Give back the data below exactly, with every line kept the same.
=== Records shown ===
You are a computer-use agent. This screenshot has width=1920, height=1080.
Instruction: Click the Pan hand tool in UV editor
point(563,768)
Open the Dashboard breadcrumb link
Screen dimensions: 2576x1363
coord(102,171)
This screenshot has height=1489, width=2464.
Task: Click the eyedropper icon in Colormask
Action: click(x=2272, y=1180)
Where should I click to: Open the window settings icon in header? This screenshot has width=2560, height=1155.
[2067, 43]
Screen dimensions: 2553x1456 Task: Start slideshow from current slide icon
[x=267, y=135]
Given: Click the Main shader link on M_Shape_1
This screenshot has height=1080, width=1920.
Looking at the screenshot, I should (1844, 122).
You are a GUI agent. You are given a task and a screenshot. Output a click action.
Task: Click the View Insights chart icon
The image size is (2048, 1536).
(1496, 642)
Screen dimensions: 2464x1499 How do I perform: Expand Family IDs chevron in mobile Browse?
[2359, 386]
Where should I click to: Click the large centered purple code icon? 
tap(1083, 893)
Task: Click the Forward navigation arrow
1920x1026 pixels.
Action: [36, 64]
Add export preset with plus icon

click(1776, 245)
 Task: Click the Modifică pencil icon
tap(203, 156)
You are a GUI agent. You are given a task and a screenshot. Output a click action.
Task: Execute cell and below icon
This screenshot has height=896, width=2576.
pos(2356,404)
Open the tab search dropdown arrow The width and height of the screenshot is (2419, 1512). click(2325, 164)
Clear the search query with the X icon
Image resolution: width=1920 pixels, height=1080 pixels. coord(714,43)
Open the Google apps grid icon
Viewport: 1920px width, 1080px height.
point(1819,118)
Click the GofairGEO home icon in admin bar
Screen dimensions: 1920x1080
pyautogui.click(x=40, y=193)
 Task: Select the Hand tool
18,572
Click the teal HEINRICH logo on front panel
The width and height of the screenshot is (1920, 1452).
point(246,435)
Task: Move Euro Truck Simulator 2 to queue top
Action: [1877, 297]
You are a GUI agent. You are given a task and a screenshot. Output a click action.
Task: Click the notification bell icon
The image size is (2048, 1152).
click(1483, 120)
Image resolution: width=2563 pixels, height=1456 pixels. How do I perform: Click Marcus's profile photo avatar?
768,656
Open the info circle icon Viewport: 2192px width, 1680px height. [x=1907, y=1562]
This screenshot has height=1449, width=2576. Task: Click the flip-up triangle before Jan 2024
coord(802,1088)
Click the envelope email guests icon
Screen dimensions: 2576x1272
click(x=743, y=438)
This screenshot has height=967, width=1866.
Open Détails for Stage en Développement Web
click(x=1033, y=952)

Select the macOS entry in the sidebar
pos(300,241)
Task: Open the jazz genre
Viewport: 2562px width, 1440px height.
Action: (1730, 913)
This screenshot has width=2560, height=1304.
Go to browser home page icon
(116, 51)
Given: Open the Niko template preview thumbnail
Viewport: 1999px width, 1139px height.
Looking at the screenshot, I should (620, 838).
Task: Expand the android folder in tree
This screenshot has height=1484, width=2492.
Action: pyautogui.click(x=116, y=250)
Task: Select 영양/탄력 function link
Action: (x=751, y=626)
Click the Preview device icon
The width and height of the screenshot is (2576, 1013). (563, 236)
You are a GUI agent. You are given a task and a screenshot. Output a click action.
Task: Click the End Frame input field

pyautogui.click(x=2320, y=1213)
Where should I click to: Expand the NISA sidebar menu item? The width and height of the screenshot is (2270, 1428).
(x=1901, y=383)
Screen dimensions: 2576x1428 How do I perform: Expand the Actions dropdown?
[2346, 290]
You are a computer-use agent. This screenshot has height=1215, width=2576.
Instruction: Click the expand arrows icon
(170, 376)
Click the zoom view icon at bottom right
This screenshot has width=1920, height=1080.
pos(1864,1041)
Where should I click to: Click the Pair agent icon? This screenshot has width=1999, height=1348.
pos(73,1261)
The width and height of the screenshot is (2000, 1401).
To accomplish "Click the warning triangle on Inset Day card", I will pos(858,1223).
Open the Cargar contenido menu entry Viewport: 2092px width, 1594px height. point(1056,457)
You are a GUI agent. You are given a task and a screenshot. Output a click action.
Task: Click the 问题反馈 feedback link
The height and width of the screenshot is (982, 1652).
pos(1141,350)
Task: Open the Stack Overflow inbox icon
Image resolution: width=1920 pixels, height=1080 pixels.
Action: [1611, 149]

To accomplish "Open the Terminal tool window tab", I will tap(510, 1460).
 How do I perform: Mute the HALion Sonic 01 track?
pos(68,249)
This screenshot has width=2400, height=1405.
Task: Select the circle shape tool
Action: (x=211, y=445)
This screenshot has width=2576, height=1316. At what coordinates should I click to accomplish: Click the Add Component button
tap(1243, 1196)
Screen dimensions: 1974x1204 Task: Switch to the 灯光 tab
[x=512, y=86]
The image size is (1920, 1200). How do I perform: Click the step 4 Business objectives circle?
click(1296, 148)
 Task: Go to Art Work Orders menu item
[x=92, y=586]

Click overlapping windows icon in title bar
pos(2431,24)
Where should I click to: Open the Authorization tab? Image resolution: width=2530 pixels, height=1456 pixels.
===
_Solution below:_
You are a computer-use agent. This screenshot has width=1920, height=1080.
Instruction: Click the Pan hand tool in UV editor
point(563,768)
Open the Dashboard breadcrumb link
Screen dimensions: 2576x1363
coord(102,171)
This screenshot has height=1489, width=2464.
Task: Click the eyedropper icon in Colormask
Action: click(x=2272, y=1180)
Where should I click to: Open the window settings icon in header? This screenshot has width=2560, height=1155.
[2067, 43]
Screen dimensions: 2553x1456 Task: Start slideshow from current slide icon
[x=267, y=135]
Given: Click the Main shader link on M_Shape_1
This screenshot has height=1080, width=1920.
Looking at the screenshot, I should (1844, 122).
You are a GUI agent. You are given a task and a screenshot. Output a click action.
Task: Click the View Insights chart icon
The image size is (2048, 1536).
(1496, 642)
Screen dimensions: 2464x1499 How do I perform: Expand Family IDs chevron in mobile Browse?
[2359, 386]
Where should I click to: Click the large centered purple code icon? 
tap(1083, 893)
Task: Click the Forward navigation arrow
1920x1026 pixels.
Action: [36, 64]
Add export preset with plus icon

click(1776, 245)
 Task: Click the Modifică pencil icon
tap(203, 156)
You are a GUI agent. You are given a task and a screenshot. Output a click action.
Task: Execute cell and below icon
This screenshot has height=896, width=2576.
pos(2356,404)
Open the tab search dropdown arrow The width and height of the screenshot is (2419, 1512). click(2325, 164)
Clear the search query with the X icon
Image resolution: width=1920 pixels, height=1080 pixels. coord(714,43)
Open the Google apps grid icon
Viewport: 1920px width, 1080px height.
point(1819,118)
Click the GofairGEO home icon in admin bar
Screen dimensions: 1920x1080
pyautogui.click(x=40, y=193)
 Task: Select the Hand tool
18,572
Click the teal HEINRICH logo on front panel
The width and height of the screenshot is (1920, 1452).
point(246,435)
Task: Move Euro Truck Simulator 2 to queue top
Action: [1877, 297]
You are a GUI agent. You are given a task and a screenshot. Output a click action.
Task: Click the notification bell icon
The image size is (2048, 1152).
click(1483, 120)
Image resolution: width=2563 pixels, height=1456 pixels. How do I perform: Click Marcus's profile photo avatar?
768,656
Open the info circle icon Viewport: 2192px width, 1680px height. [x=1907, y=1562]
This screenshot has height=1449, width=2576. Task: Click the flip-up triangle before Jan 2024
coord(802,1088)
Click the envelope email guests icon
Screen dimensions: 2576x1272
click(x=743, y=438)
This screenshot has height=967, width=1866.
Open Détails for Stage en Développement Web
click(x=1033, y=952)

Select the macOS entry in the sidebar
pos(300,241)
Task: Open the jazz genre
Viewport: 2562px width, 1440px height.
Action: (1730, 913)
This screenshot has width=2560, height=1304.
Go to browser home page icon
(116, 51)
Given: Open the Niko template preview thumbnail
Viewport: 1999px width, 1139px height.
Looking at the screenshot, I should (620, 838).
Task: Expand the android folder in tree
This screenshot has height=1484, width=2492.
Action: pyautogui.click(x=116, y=250)
Task: Select 영양/탄력 function link
Action: (x=751, y=626)
Click the Preview device icon
The width and height of the screenshot is (2576, 1013). (563, 236)
You are a GUI agent. You are given a task and a screenshot. Output a click action.
Task: Click the End Frame input field

pyautogui.click(x=2320, y=1213)
Where should I click to: Expand the NISA sidebar menu item? The width and height of the screenshot is (2270, 1428).
(x=1901, y=383)
Screen dimensions: 2576x1428 How do I perform: Expand the Actions dropdown?
[2346, 290]
You are a computer-use agent. This screenshot has height=1215, width=2576.
Instruction: Click the expand arrows icon
(170, 376)
Click the zoom view icon at bottom right
This screenshot has width=1920, height=1080.
pos(1864,1041)
Where should I click to: Click the Pair agent icon? This screenshot has width=1999, height=1348.
pos(73,1261)
The width and height of the screenshot is (2000, 1401).
To accomplish "Click the warning triangle on Inset Day card", I will pos(858,1223).
Open the Cargar contenido menu entry Viewport: 2092px width, 1594px height. point(1056,457)
You are a GUI agent. You are given a task and a screenshot. Output a click action.
Task: Click the 问题反馈 feedback link
The height and width of the screenshot is (982, 1652).
pos(1141,350)
Task: Open the Stack Overflow inbox icon
Image resolution: width=1920 pixels, height=1080 pixels.
Action: [1611, 149]

To accomplish "Open the Terminal tool window tab", I will tap(510, 1460).
 How do I perform: Mute the HALion Sonic 01 track?
pos(68,249)
This screenshot has width=2400, height=1405.
Task: Select the circle shape tool
Action: (x=211, y=445)
This screenshot has width=2576, height=1316. At what coordinates should I click to accomplish: Click the Add Component button
tap(1243, 1196)
Screen dimensions: 1974x1204 Task: Switch to the 灯光 tab
[x=512, y=86]
The image size is (1920, 1200). How do I perform: Click the step 4 Business objectives circle?
click(1296, 148)
 Task: Go to Art Work Orders menu item
[x=92, y=586]

Click overlapping windows icon in title bar
pos(2431,24)
Where should I click to: Open the Authorization tab? Image resolution: width=2530 pixels, height=1456 pixels.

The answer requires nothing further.